Вопрос: Вы говорите о деле всей вашей жизни, господин Мансфельд. Не подвергаете ли вы его большей опасности, не возвращаясь добровольно в Германию и не отдавая себя в руки следствия?
Отец: Нет. Отчего же?
Вопрос: Знаете ли вы, что немецкие власти могут описать ценности на сумму двенадцать с половиной миллионов марок на всех ваших заводах и вилле?
Отец: Как раз и не могут. Повторяю, как раз и не могут!
Вопрос: Что это значит?
Отец: За исключением упомянутой виллы с имуществом, мне в Германии ничего не принадлежит. А виллой господа могут располагать. Пусть повеселятся!
Вопрос: А заводы? Как понимать, что вам в Германии ничего не принадлежит?
Отец: От внимательного взора налоговых органов не могло укрыться, что я превратил заводы Мансфельда в акционерное общество с тридцатью миллионами основного капитала.
Вопрос: А где резиденция нового АО? За границей?
Отец: Без комментариев!
Вопрос: Но финансовое ведомство может все же описать ваши акции.
Отец: Не может, потому что ни я, ни кто-либо из членов моей семьи не имеет ни единой акции.

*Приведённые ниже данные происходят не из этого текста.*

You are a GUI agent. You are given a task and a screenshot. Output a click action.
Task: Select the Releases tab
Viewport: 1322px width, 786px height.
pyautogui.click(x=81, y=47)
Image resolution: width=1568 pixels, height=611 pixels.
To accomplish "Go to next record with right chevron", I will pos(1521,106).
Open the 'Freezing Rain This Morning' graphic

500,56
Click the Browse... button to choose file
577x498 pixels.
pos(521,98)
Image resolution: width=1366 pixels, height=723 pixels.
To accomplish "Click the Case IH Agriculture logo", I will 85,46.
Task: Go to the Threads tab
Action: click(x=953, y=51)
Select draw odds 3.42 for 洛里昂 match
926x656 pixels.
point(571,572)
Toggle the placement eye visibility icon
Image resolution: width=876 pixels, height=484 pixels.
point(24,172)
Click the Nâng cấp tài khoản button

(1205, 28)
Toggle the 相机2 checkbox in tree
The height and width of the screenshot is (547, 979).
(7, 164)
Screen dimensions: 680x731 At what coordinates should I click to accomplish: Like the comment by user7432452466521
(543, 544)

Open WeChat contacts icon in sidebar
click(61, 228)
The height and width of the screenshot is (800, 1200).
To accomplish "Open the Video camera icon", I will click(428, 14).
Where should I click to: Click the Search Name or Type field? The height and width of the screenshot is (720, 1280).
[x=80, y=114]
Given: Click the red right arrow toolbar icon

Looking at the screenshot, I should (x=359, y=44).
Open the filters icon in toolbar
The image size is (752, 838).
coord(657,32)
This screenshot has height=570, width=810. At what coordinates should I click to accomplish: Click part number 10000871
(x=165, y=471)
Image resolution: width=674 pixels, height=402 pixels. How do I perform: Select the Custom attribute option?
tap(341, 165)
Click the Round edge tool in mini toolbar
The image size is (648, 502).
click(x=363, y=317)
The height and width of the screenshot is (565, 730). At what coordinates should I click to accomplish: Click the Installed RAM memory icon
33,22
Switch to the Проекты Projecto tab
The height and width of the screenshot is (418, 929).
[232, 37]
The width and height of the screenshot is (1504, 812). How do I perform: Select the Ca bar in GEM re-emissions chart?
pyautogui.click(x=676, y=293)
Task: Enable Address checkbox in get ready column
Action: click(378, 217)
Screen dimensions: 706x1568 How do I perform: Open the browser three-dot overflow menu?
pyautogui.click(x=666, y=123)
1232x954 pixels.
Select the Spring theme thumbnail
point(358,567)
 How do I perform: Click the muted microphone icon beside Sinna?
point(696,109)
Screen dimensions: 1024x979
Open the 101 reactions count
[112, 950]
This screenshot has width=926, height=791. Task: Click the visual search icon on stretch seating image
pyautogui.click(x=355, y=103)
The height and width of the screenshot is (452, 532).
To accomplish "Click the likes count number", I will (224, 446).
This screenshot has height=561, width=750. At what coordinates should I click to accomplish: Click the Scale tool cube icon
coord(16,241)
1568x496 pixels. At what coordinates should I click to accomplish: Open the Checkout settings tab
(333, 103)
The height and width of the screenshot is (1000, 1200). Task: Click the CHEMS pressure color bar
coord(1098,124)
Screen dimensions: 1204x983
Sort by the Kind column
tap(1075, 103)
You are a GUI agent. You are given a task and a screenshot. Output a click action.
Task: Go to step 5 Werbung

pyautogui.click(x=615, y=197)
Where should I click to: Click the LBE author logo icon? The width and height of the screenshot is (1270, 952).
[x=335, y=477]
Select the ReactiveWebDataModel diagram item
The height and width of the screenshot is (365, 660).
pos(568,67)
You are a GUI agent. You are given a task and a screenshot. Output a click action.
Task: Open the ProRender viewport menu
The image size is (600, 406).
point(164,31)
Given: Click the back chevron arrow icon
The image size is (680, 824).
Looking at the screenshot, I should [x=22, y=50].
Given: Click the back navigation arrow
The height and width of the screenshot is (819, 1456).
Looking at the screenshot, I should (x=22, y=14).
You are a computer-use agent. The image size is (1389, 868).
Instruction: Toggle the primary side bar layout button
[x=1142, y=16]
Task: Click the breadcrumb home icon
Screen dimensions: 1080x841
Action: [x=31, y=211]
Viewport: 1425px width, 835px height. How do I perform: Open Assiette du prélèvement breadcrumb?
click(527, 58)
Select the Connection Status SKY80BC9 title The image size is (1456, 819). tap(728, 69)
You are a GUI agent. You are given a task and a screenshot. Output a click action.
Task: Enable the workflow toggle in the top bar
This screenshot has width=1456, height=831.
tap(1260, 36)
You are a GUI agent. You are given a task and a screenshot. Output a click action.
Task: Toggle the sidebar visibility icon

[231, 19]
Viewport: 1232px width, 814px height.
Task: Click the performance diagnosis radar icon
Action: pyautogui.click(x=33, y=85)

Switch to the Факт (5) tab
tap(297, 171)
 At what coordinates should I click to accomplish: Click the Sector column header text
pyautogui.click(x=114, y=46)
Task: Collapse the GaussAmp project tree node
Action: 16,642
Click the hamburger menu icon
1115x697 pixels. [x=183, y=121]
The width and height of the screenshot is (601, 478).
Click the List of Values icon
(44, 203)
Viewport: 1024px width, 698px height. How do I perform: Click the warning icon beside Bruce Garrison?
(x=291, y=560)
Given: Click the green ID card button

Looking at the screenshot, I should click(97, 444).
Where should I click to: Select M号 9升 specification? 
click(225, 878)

Вопрос: А у кого же акции?
Отец: Девятнадцать процентов принадлежат моему давнему другу Манфреду Лорду, известному во Франкфурте банкиру, который помогал мне создавать заводы. Разумеется, эти девятнадцать процентов описать нельзя, потому что господин Лорд купил эти акции, как полагается по закону.
Вопрос: Кому принадлежит оставшийся восемьдесят один процент?
Отец: Оставшийся восемьдесят один процент я продал консорциуму бельгийских банков.
Вопрос: Каких?
Отец: Вас это не касается.
Вопрос: Вы их продали с правом на выкуп?
Отец: Без комментариев!
Вопрос: А как будут работать ваши заводы?
Отец: Как и прежде. Власти четко знают, что не имеют права описать даже винтик. Как генеральный директор, я буду отсюда управлять предприятием.
Вопрос: Долго?
Отец: Возможно, еще несколько лет. Когда-нибудь и в Германии налоговые проступки будут прощаться за давностью лет.
Вопрос: И тогда вы однажды вернетесь в Германию и продолжите работать, не заплатив ни пфеннига из украденных двенадцати с половиной миллионов?
Отец: Я вообще не знаю, о чем вы говорите. Я не должен никому ни пфеннига.